Suppressors of Cytokine Signaling and Their Role in Human Breast Cancer.

BACKGROUND: Suppressors of cytokine signaling (SOCS) are important negative feedback regulators of the JAK/STAT signaling pathway, and have been recently investigated for their role in the development of different cancers. In this study, we examined the expression of SOCS 1-7 genes in normal and breast cancer tissue and correlated this with several clinico-pathological and prognostic factors. PATIENTS AND METHODS: SOCS 1-7 mRNA extraction and reverse transcription were performed on breast cancer tissue samples (n= 127) and normal background breast tissue (n= 31). Transcript levels of expression were determined using real-time PCR and analyzed against TNM stage, tumour grade and clinical outcome over a 10 year follow-up period. RESULTS: SOCS 1,4,5,6 and 7 expression decreased with increased TNM stage (TNM1 vs. TNM3 p= 0.039, TNM1 vs. TNM4 p= 0.016, TNM1 vs. TNM3 p= 0.012 and TNM1 vs. TNM3 p= 0.044 respectively). SOCS 2 and 3 expression decreased with increased Nottingham Prognostic Index (NPI) (NPI1 vs. NPI3 p=0.033 and NPI2 vs. NPI3 p=0.041 respectively). SOCS-7 expression decreased with higher tumour grade (Grade 3 vs. Grade 2 p=0.037). After a median follow up period of 10 years, we found higher levels of SOCS 1, 2 and 7 expression among those patients who remained disease-free compared to those who developed local recurrence (p= 0.0073, p= 0.021 and p= 0.039 respectively).
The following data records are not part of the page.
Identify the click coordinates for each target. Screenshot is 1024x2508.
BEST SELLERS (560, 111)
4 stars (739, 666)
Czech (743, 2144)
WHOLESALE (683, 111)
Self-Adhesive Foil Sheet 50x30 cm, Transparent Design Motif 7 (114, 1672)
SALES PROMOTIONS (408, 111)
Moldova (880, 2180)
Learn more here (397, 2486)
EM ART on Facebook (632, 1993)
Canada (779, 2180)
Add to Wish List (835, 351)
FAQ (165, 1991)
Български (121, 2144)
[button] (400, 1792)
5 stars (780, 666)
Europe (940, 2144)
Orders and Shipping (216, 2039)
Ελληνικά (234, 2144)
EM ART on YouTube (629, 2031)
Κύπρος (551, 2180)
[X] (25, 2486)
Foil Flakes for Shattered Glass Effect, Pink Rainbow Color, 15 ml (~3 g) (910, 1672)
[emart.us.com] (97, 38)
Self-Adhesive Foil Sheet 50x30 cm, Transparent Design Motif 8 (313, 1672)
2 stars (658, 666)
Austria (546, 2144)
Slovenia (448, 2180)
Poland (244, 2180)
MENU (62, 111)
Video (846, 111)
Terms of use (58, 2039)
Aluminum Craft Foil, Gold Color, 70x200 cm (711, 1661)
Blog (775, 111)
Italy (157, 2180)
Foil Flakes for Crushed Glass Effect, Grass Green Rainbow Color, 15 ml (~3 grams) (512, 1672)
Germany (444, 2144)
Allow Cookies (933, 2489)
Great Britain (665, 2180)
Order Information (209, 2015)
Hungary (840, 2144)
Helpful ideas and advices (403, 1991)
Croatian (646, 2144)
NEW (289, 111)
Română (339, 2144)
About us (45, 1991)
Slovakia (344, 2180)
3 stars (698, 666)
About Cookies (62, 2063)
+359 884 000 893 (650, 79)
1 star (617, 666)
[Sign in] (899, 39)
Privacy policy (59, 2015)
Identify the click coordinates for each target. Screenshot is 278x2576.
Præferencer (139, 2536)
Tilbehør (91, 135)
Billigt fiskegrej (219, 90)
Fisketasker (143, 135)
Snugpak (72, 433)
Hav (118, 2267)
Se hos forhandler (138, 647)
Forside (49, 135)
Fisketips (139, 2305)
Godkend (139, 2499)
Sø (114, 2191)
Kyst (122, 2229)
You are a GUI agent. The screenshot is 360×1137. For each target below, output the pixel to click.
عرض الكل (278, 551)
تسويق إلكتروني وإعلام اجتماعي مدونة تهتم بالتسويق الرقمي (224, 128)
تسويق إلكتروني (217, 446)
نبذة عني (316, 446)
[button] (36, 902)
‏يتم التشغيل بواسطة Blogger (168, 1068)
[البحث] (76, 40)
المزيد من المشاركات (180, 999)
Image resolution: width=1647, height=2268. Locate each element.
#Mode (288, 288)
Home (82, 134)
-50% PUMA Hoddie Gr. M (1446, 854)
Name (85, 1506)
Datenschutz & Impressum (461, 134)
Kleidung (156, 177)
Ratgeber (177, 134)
Similarly, we found higher levels of SOCS 2, 4 and 7 expression in those who remained disease-free compared to those who developed distant recurrence (p= 0.022, p=0.024 and p= 0.033 respectively). Patients who remained disease-free had higher levels of SOCS 1 and 2 expression compared to those who died from breast cancer (p= 0.02 and p=0.033 respectively). The disease free survival (DFS) and overall survival (OS) curves showed that higher levels of SOCS 1, 3 and 7 were significant predictors of higher DFS (p=0.015, p=0.024 and p=0.03 respectively) and OS (p=0.005, p=0.013 and p= 0.035 respectively). Higher levels of SOCS 4 were significant in predicting better OS (p=0.007) but not DFS. CONCLUSION Higher mRNA expression levels of SOCS 1, 3, 4 and 7 are significantly associated with earlier tumour stage and better clinical outcomes in human breast cancer. Citation Information: Cancer Res 2009;69(24 Suppl):Abstract nr 3157.